The reaction scope was examined by using a variety of aldehydes (Scheme [2]).[24] Benzaldehyde provided a 64% yield of 3a.[25] Benzaldehydes containing electron-withdrawing groups such as nitro, cyano, and acetyl provided yields of 57–92% of 3b–e. Note that no reduction of the ketone moiety was observed in the reaction to form 3e, suggesting chemoselectivity for the reduction. Terephthaldehyde underwent reduction and esterification on both sites to yield diester 3f in a poor yield of 24%. Benzaldehydes containing inductively electron-withdrawing fluoro and chloro groups gave 71–86% yields of 3g–i. Benzaldehydes containing strong electron-donating methoxy and dimethylamino groups only gave trace amounts of 3j–k (determined as <5% by GC). Benzaldehydes containing weaker electron-donating phenoxy, t-butyl, and methyl groups provided the desired products 3l–n in yields of 74–83%. Reductive esterification of 1-naphthaldehyde resulted in a 71% yield of 3o.[26] The process was not limited to aromatic aldehydes; the aliphatic cyclohexylcarboxaldehyde readily formed ester 3p, albeit in a modest isolated yield of 31%.
Overall, a clear relationship between the substituent properties on the aromatic benzaldehydes and the observed yields has been established. Electron-donating groups, which decrease electrophilicity of the carbonyl carbon, slowed the rate of reduction to the corresponding alcohol and hence, overall reaction progression. Electron-withdrawing substituents increase electrophilicity of the carbonyl carbon, ultimately resulting in the highest yields.
Scheme 3 Plausible mechanism for direct reductive acetylation
A plausible mechanism for the observed transformation is shown in Scheme 3. The acetic acid solvent may serve to preorganize and activate the silatrane (as a Lewis base) and the aldehyde (as a Brønsted acid) to enable the hydride reduction. Bidentate coordination of another equivalent of acetic acid to the acylsilatrane could then facilitate transesterification from the silyl ester to the final ester product.

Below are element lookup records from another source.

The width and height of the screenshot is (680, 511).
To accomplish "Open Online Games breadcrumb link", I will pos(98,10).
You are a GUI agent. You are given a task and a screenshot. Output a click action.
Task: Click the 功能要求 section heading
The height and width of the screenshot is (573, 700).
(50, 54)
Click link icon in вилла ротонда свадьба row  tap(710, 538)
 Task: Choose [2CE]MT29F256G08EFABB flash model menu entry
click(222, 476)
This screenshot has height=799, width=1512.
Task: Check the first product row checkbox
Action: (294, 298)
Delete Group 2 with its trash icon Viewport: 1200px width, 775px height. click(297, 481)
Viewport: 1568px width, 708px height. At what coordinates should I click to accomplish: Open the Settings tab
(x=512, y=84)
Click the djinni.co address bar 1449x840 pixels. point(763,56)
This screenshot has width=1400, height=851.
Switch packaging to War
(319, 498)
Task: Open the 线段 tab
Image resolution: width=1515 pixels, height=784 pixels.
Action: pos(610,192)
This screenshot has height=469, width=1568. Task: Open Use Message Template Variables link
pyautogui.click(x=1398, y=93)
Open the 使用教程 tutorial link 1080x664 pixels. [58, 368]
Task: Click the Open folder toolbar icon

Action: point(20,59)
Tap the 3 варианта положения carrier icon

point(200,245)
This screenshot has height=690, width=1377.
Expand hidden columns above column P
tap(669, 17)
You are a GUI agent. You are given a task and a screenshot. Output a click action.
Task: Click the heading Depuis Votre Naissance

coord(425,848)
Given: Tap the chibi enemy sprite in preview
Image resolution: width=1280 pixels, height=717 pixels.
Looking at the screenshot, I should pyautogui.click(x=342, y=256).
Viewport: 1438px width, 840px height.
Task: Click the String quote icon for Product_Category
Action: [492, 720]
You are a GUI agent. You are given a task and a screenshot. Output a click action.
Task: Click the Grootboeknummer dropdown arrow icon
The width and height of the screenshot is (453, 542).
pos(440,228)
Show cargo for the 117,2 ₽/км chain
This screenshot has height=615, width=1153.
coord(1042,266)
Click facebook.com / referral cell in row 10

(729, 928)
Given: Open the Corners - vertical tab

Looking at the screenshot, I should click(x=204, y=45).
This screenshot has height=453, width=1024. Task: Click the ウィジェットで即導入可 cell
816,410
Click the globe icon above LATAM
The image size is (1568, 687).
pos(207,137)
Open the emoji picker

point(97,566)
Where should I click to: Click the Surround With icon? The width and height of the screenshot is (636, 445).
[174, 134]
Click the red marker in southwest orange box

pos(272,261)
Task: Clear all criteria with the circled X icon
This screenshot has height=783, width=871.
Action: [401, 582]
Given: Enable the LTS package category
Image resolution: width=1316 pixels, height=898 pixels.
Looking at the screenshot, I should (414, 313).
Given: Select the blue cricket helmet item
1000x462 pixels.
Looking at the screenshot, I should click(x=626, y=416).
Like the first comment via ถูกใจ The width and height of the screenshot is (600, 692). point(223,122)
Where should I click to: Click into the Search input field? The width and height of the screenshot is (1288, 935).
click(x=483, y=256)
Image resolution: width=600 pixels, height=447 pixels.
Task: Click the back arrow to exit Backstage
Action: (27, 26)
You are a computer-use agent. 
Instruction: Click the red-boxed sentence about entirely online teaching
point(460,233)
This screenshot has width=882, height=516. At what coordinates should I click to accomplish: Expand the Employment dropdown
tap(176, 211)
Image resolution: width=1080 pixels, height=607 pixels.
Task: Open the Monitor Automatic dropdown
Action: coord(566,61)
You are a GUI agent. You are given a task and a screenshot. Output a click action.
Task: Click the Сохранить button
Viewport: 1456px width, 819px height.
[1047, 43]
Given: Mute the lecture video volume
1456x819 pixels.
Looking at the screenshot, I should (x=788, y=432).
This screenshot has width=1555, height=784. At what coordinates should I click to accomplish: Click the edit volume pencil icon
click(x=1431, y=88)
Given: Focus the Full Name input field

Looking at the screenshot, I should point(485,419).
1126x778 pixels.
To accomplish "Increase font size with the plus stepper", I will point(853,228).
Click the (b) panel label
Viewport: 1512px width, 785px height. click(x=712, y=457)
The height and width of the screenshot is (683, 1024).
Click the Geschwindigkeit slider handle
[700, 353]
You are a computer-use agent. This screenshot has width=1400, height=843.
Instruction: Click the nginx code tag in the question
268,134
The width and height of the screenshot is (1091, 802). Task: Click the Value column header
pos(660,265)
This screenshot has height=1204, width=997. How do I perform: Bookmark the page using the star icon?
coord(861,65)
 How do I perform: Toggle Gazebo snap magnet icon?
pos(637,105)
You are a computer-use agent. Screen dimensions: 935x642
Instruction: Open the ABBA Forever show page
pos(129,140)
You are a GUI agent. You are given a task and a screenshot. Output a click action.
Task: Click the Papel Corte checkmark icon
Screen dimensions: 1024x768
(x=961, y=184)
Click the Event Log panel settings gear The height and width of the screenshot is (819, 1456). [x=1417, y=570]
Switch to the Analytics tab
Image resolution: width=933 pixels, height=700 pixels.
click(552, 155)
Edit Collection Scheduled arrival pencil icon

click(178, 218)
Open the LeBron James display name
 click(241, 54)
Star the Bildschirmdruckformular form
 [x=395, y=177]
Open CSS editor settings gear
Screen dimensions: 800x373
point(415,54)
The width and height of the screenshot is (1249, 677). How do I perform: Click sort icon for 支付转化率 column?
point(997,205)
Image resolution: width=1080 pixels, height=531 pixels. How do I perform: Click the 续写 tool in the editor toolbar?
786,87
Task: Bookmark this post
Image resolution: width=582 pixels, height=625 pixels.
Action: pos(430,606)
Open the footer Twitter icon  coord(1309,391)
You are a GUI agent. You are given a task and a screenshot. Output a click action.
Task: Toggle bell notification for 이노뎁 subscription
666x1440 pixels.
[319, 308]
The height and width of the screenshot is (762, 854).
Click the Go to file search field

In summary, a facile single-pot esterification method of aldehydes using the readily available 1-hydrosilatrane as a reducing agent has been reported. Although this method is efficient with electron-poor aldehydes, further work needs to be undertaken to broaden its applicability to electron-rich aldehydes, to accommodate a wider range of carboxylic acids.